Gates, Mullen and Obama all support ending "Don't Ask, Don't Tell" / White House photo

The showdown hearings are sure to be high Washington theater, with a sprinkling of camera-loving protests possible. Each side will be marshaling whatever evidence it can pull out of the year-long Pentagon review to buttress its argument. Lawmakers will ask supporters of lifting the ban how sure they are that a change in the law wouldn’t harm unit readiness. They’ll ask opponents to justify their stance in light of President Harry Truman’s unilateral order racially-integrating the ranks and asked why the believe the world’s finest fighting force can’t handle the repeal.

Sunday’s talk shows offered a preview from members of the Senate Armed Services Committee. “We don’t have a problem,” John McCain, the Arizona Republican who has become a chief defender of “Don’t Ask, Don’t Tell” in recent months, said on CNN Sunday. Rather, the push to end the policy is about a “political promise made by an inexperienced president, or candidate for president, of the United States.” He added that the need to preserve the U.S. military’s fighting edge is “why people like the commandant of the Marine Corps has come out against repeal.”

A Democratic colleague disagreed. “Gay members of the military have served for decades and there hasn’t been a problem with our military being the finest in the world,” said Senator Claire McCaskill of Missouri, on Fox. “We should move forward to make sure that any person who stands up and says, `I’m willing to die for our country’ can do so with honor.”

Gay advocacy groups are looking forward to the Defense Department study. “After senators are presented with the Pentagon report on November 30th, it is the overall content of the report that must drive and inform the next steps in this process, not political maneuvering based on bits of data cherry-picked by anti-gay politicians and groups and employed as smokescreens to obscure the report’s broader conclusions,” says Aaron Belkin, director of the University of California at Santa Barbara’s Palm Center, a think tank that wants the ban lifted. “The military’s rationale to continue firing good troops who happen to be gay or lesbian is finally coming to an historic end, thanks to this report.”

Actually, the ban on gays serving in the military seems to be withering on its own, regardless of congressional inaction. Gates pledged in March to enforce the policy in a “more humane” manner by restricting how gays could be kicked out. Then, in October he tightened its implementation even more by requiring ousters be approved by Obama-appointed civilian Pentagon leaders.

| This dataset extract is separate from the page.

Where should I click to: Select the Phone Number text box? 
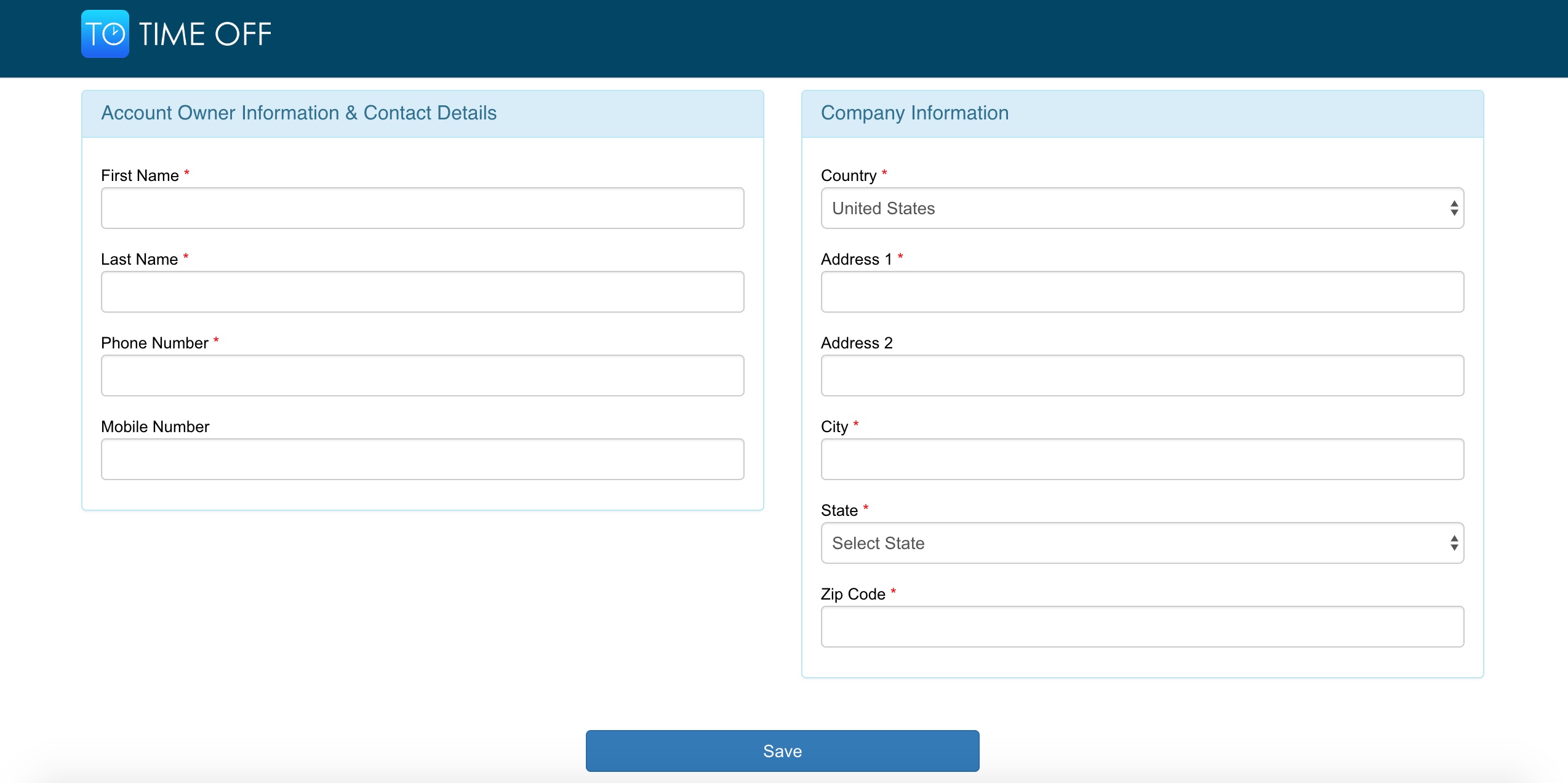pyautogui.click(x=422, y=375)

The task force investigating troop attitudes towards gays in uniforms will also detail the Pentagon’s preferred approach to the various issues — barracks and benefits, largely — that will have to be tweaked to integrate openly gay men and lesbians into the armed forces. Opponents are likely focus on changes that they contend will hurt morale and, in turn, blunt the combat effectiveness of the nation’s military.

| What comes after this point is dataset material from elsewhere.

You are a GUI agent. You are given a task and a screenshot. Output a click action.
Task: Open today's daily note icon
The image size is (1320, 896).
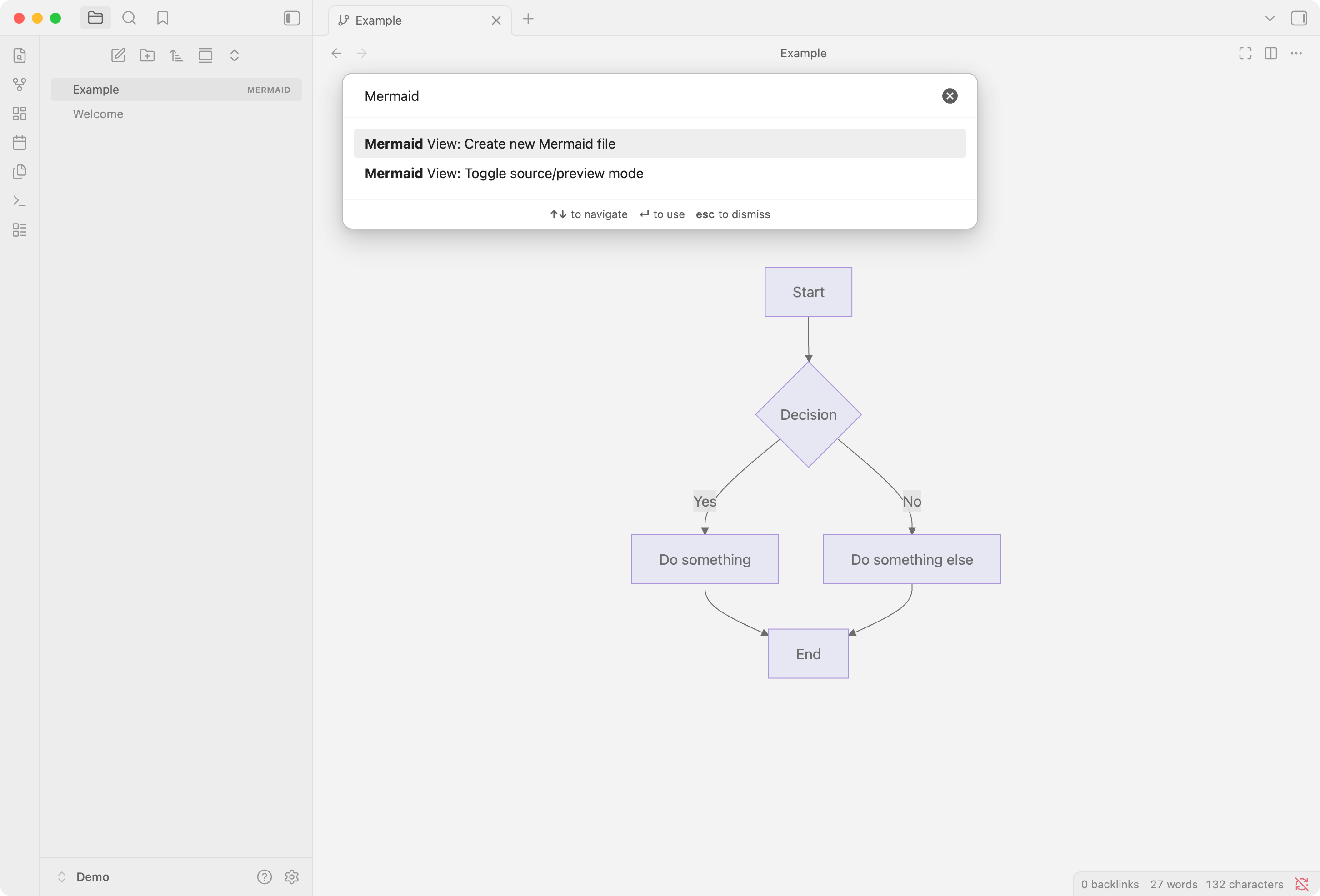pos(19,143)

The concern among gay advocates and lawmakers supporting an end to the ban is that the focus on griping by some troops only serves to polarize the issue and encourage opponents to scream louder in opposition. Gates has written to lawmakers reminding them that the U.S. military — while it defends democracy — is not a democracy. “I do not believe military policy decisions on this or any other subject,” the defense chief said, “should be made through a referendum of service members.”